**SELECTED EXTRACT:**
begin
Joshua 1:3-18

Every place that the sole of your foot will tread upon I have given to you, just as I promised to Moses. From the wilderness and this Lebanon as far as the great river, the river Euphrates, all the land of the Hittites to the Great Sea toward the going down of the sun shall be your territory. No man shall be able to stand before you all the days of your life. Just as I was with Moses, so I will be with you. I will not leave you or forsake you. Be strong and courageous, for you shall cause this people to inherit the land that I swore to their fathers to give them. Only be strong and very courageous, being careful to do according to all the law that Moses my servant commanded you. Do not turn from it to the right hand or to the left, that you may have good success wherever you go. This Book of the Law shall not depart from your mouth, but you shall meditate on it day and night, so that you may be careful to do according to all that is written in it. For then you will make your way prosperous, and then you will have good success. Have I not commanded you? Be strong and courageous. Do not be frightened, and do not be dismayed, for the Lord your God is with you wherever you go.”
end
**WORK REQUIRED:** Continue the Joshua passage above, starting right after its last sentence.

[Target position records]
begin
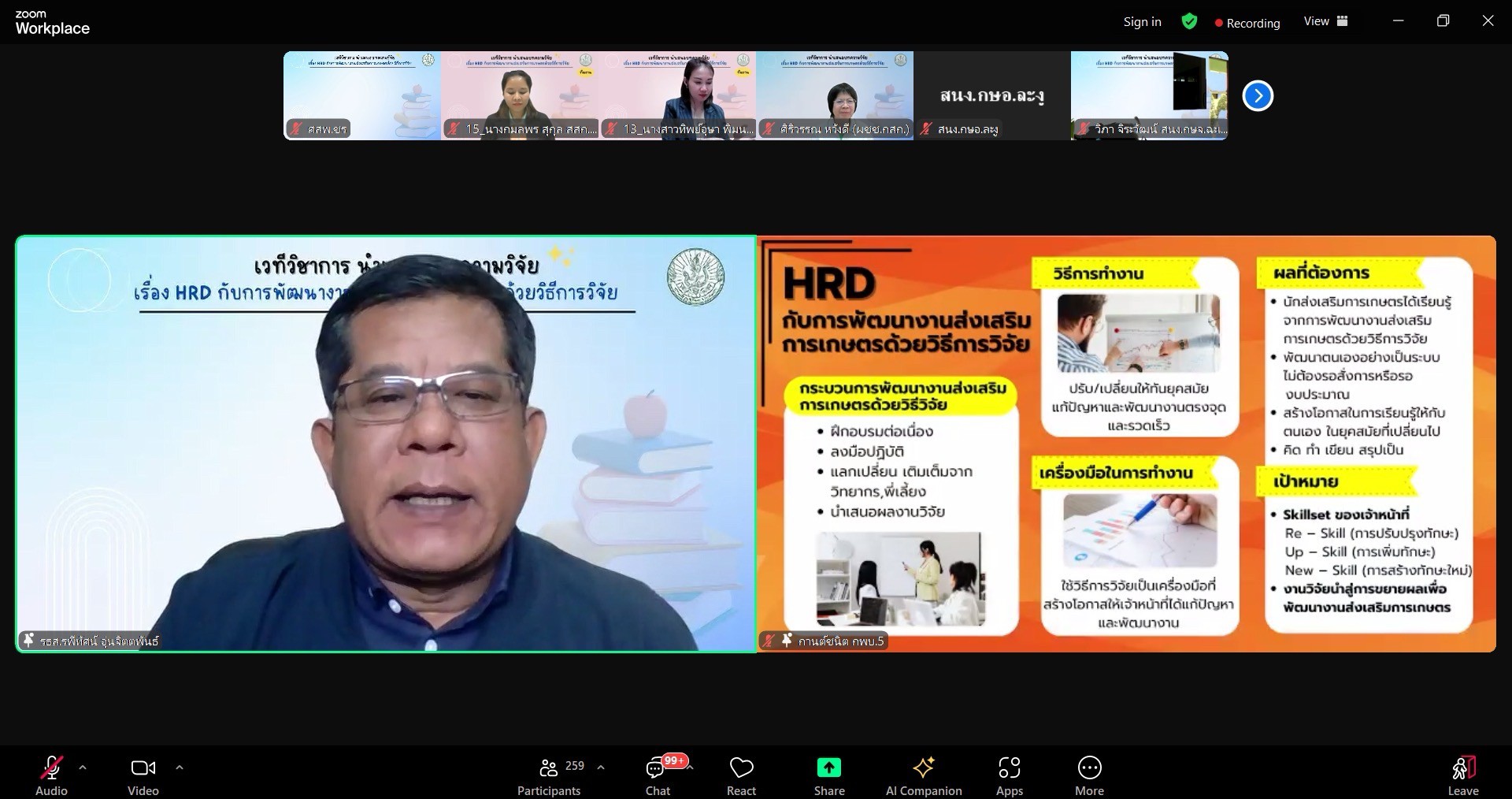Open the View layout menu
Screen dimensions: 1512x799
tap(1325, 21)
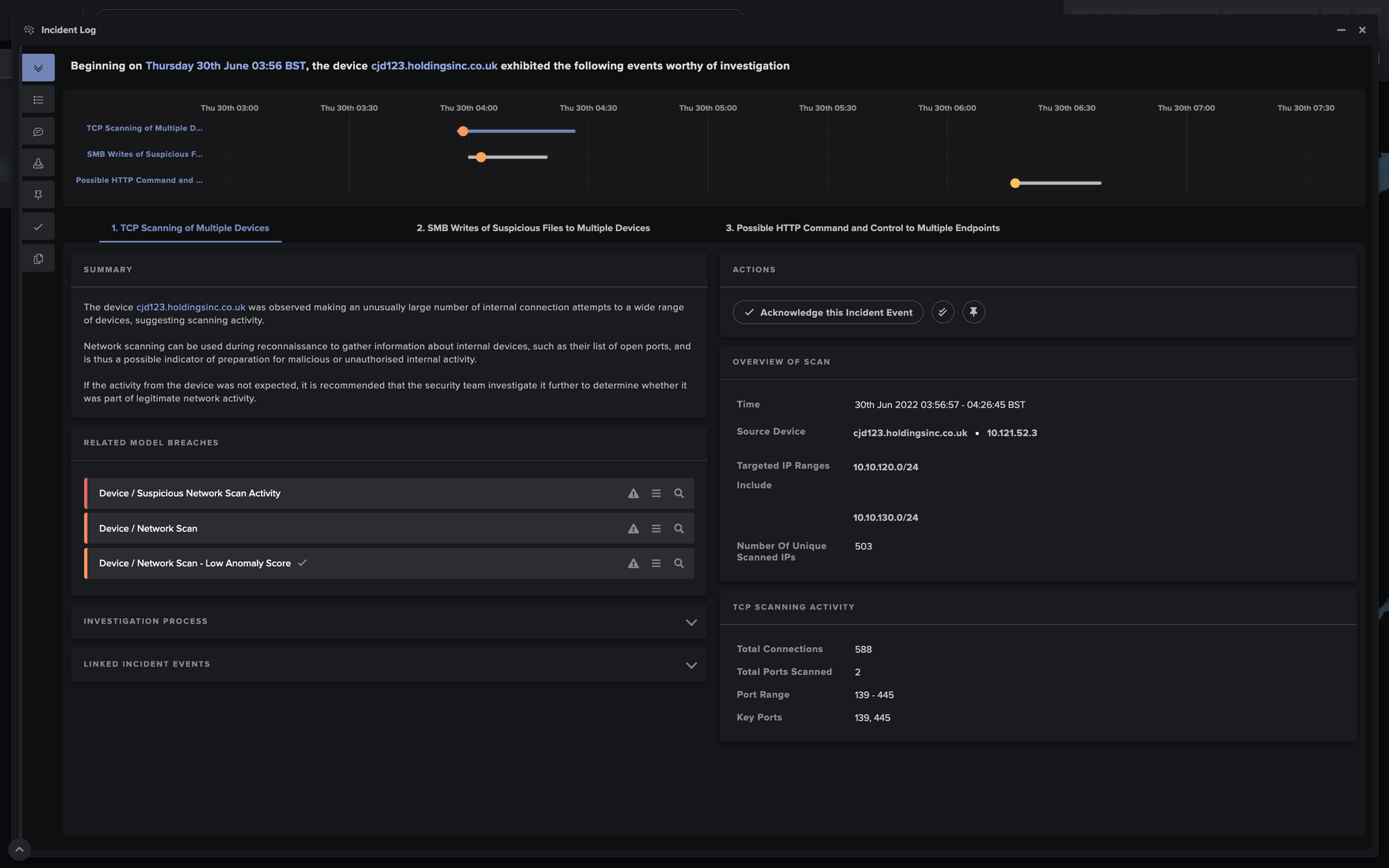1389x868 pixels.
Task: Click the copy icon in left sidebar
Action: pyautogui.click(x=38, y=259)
end
**RESPONSE:**
10 And Joshua commanded the officers of the people, 11 “Pass through the midst of the camp and command the people, ‘Prepare your provisions, for within three days you are to pass over this Jordan to go in to take possession of the land that the Lord your God is giving you to possess.’ ”

12 And to the Reubenites, the Gadites, and the half-tribe of Manasseh Joshua said, 13 “Remember the word that Moses the servant of the Lord commanded you, saying, ‘The Lord your God is providing you a place of rest and will give you this land.’ 14 Your wives, your little ones, and your livestock shall remain in the land that Moses gave you beyond the Jordan, but all the men of valor among you shall pass over armed before your brothers and shall help them, 15 until the Lord gives rest to your brothers as he has to you, and they also take possession of the land that the Lord your God is giving them. Then you shall return to the land of your possession and shall possess it, the land that Moses the servant of the Lord gave you beyond the Jordan toward the sunrise.”

16 And they answered Joshua, “All that you have commanded us we will do, and wherever you send us we will go. 17 Just as we obeyed Moses in all things, so we will obey you. Only may the Lord your God be with you, as he was with Moses! 18 Whoever rebels against your commandment and disobeys your words, whatever you command him, shall be put to death. Only be strong and courageous.” [1]

Transitions from one government leader to another are always times of uncertainty and stress. Conventional wisdom for the new leadership is that there should be time to settle in, familiarize oneself with the situation, and weigh the options before launching into any decisive action. That is particularly the case when the previous leader has been greatly revered or when the future is unsettled and problematic. But Joshua is afforded no such luxury.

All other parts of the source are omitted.